On a besoin de penser global en tant qu’acteur technologique comme des acteurs américains ont su le faire. À l’échelon européen et français, nous avons besoin d’une relation forte et d’être conscient qu’on est meilleurs et plus forts en jouant en équipe. À l’étranger on n’hésite pas à favoriser des acteurs locaux, il est donc important de privilégier à niveau de service équivalent, quand on a la chance d’avoir un champion sur le territoire, un acteur local. Tout reste à faire avec des connexions fortes entre pays européens. C’est le moment de prendre soin de ces connexions très fortes car la Silicon Valley a su jouer en réseau et conquérir le monde. Nous en avons toutes les capacités.

Concernant les fonds, il a été très difficile de lever des fonds pour un acteur rennais comme nous. Depuis 2009, nous nous sommes autofinancés, pendant 7 ans, en nous concentrant sur la R&D et le développement du produit avec des clients et une confiance acquise sur le marché. Puis en 2015 nous avons commencé à lever des fonds, 5 millions la première fois puis 50 millions en 2018. Mais aujourd’hui il y a une transformation complète. La pente est très favorable, la France rattrape son retard. Pour preuve, nous discutons avec les plus grands fonds mondiaux alors qu’avant existait un plafond de verre. Les cartes sont rebattues y compris pour la Silicon Valley.

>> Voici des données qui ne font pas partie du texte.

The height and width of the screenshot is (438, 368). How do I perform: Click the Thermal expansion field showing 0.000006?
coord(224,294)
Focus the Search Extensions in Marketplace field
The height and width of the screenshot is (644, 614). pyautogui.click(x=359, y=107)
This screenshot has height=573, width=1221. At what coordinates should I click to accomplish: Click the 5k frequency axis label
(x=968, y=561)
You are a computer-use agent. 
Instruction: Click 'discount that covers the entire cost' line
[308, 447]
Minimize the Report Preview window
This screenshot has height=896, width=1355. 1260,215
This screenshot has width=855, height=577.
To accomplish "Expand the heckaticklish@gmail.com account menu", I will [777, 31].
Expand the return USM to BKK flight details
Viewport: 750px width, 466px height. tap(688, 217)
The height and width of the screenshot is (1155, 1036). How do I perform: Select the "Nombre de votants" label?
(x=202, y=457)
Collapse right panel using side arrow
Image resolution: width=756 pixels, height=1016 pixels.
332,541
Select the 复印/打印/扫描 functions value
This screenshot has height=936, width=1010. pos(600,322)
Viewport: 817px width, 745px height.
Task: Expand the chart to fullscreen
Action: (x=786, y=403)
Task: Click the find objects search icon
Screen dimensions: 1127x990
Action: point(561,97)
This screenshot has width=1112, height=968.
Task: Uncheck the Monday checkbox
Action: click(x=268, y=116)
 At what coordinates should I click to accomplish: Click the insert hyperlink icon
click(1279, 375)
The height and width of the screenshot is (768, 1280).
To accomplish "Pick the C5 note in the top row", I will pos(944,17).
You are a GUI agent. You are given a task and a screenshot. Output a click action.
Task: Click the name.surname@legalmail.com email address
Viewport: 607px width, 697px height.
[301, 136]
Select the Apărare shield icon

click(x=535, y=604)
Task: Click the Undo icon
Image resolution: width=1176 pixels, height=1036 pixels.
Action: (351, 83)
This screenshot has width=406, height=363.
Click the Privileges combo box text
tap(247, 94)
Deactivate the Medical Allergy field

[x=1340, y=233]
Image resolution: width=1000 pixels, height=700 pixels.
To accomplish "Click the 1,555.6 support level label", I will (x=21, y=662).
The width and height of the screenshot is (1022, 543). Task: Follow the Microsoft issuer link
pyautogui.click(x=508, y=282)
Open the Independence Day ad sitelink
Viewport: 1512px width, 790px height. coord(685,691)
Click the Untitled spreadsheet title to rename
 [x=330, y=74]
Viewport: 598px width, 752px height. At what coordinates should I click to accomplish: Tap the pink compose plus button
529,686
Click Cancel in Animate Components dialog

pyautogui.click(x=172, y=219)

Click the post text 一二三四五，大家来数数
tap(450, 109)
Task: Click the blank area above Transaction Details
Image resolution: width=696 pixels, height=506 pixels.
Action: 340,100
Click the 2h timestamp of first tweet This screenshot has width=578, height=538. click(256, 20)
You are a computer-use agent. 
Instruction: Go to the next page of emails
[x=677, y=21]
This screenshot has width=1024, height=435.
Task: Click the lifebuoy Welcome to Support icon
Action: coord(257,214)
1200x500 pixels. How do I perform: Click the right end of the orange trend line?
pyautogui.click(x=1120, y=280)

En 2016, nous avions un stand de 4 m2 à Vivatech. Pour l’édition 2021, nous étions grand partenaire avec un stand à côté de ceux de Microsoft, d’EDF. Vivatech est un salon pensé pour porter l’innovation et la relation corporate/start-up, on en voit aujourd’hui les fruits, avec des acteurs comme Klaxoon et d’autres qui grandissent. Nous sommes contents d’avoir retrouvé tout l’écosystème malgré la jauge limitée à 5 000 personnes, avec en parallèle des workshops pleins avec 1 000 participants qui ont participé à distance avec Hybridity, notre whiteboard room conçue pour des workshops hybrides efficaces avec des personnes à distance, dévoilée à cette occasion.

Une nouvelle phase où l’on prend plus soin de cette dimension hybride s’ouvre. Elle permet de phosphorer sur des projets même si on ne peut pas se déplacer. La transformation est à l’ordre du jour de toutes les organisations encore plus du fait de la crise. Nous avons tous souffert mais nous sortons renforcés sur le sujet de la transformation. Les organisations évoluent, les rythmes évoluent, les rituels évoluent, de nouveaux marchés s’ouvrent. De belles années sont devant nous sur lesquelles on peut ouvrir de nouveaux pivots à 3 ans et chercher de nouvelles dimensions.

28 juin 2021

Matthieu Beucher est CEO et fondateur de Klaxoon, suite d’outils en ligne et collaboratifs qui facilitent le travail d’équipe et les réunions. Après avoir débuté dans l’industrie automobile et avoir travaillé sur les voitures autonomes, il crée l’entreprise Regards sur la vidéo 360° et la formation, société qui est la maison-mère de Klaxoon.